Underlying the rhetoric is a sense that Israel is battling Europe for America's ear. Israel considers Europe to be pro-Palestinian and says it will insist that the US lead the road map process.

But Europe is likely to push for a greater role in the road map. Analysts say that Germany in particular is worried that their opposition to the war in Iraq will leave them without influence once the war is over and the US starts creating a new Middle East.

And Bush, who prizes loyalty in his colleagues, owes his steadfast war ally British Prime Minister Tony Blair some help.

While support for the war has risen in the UK, Mr. Blair has staked his political future on the war and needs to be able to show something for it. A solid achievement in the Israeli-Palestinian peace process would fit the bill.

While the road map might help Blair, it presents a real challenge to Mr. Sharon. A long-standing supporter of settlements, he sits at the head of a right-wing coalition, many of whose members oppose any form of Palestinian statehood.

Publication of the road map without Israel's suggested revisions would be a "massive defeat for Sharon," says the foreign diplomat. It may also trigger the departure of some parties in protest, potentially leading to elections or opening the way for the centrist Labor to join Sharon in government.

Professor Steinberg, of Bar-Ilan University, says Israelis have valued Sharon's excellent relations with the US. "He'd have much greater trouble if there's a publicly visible conflict with the US over the road map," says Steinberg.

EU pushes hard for peace plan

JERUSALEM - Germany's long-standing recognition of a historic debt to Israel is now being coupled with some friendly advice: get on board for peace moves after the war in Iraq.

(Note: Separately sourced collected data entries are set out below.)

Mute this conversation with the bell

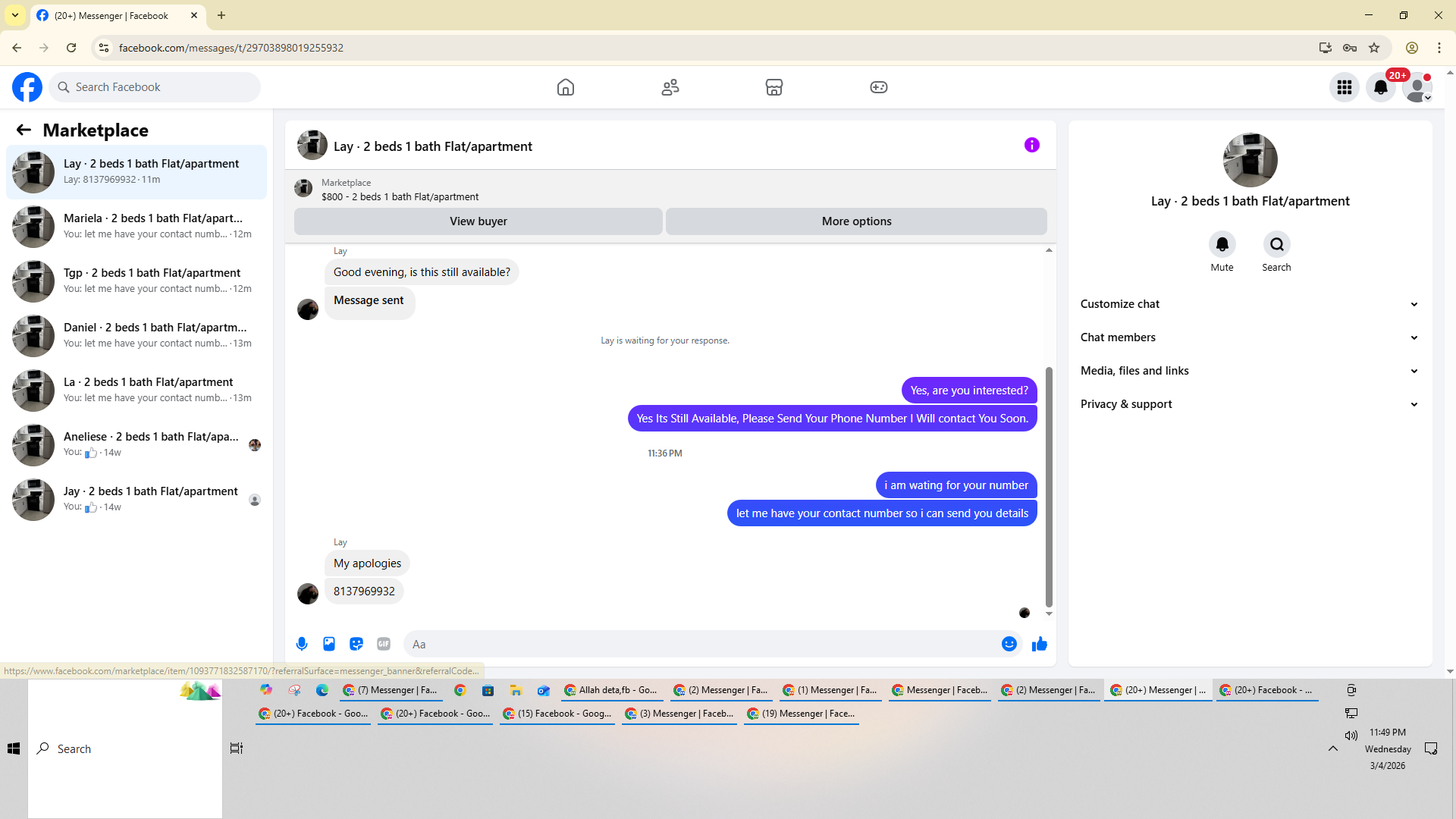click(1222, 244)
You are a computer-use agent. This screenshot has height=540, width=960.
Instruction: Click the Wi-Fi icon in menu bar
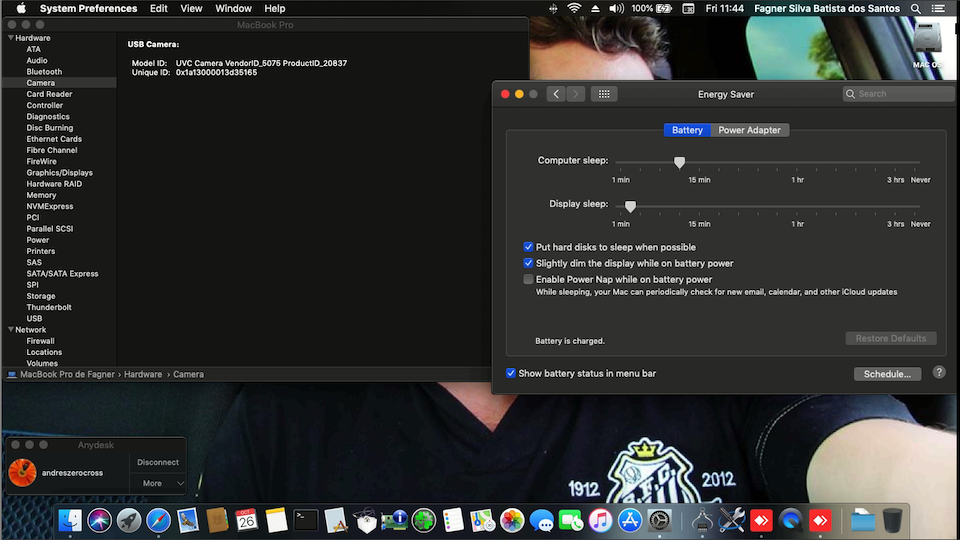(x=574, y=8)
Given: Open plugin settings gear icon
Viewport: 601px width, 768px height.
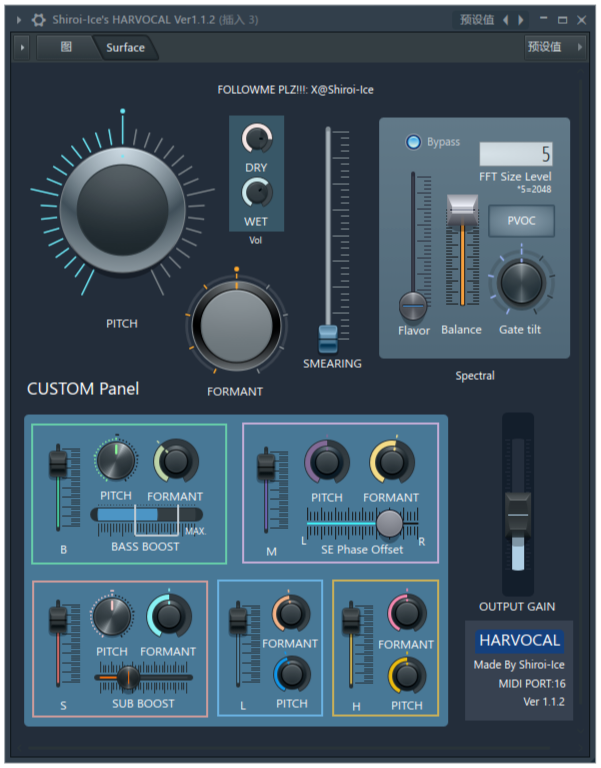Looking at the screenshot, I should 39,19.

This comes amid growing Israeli concerns that European leaders are lobbying the US to impose the road map on Israel to improve their standing in the Arab world.

The EU, Israel's largest trading partner, has been more sympathetic to Palestinian positions and more critical of Israeli policies in the occupied territories than the United States.

German Foreign Minister Joschka Fischer, visiting the Yad Vashem Holocaust Museum yesterday, laid a wreath over stones that cover ashes of Jews who perished in six extermination camps.

Removing a black yarmulka from his head, he then resumed an effort to sway Israeli Foreign Minister Silvan Shalom toward the peace plan. "Israel is completely changed from when I used to visit during the peace process," he told Mr. Shalom. "The hotels are empty. And the economic crisis has placed a terrible burden on the middle class."

Mr. Fischer was planning to meet with Palestinian leader Yasser Arafat on Wednesday despite Israel's insistence that Mr. Arafat be removed from any influence because of alleged involvement in terrorism.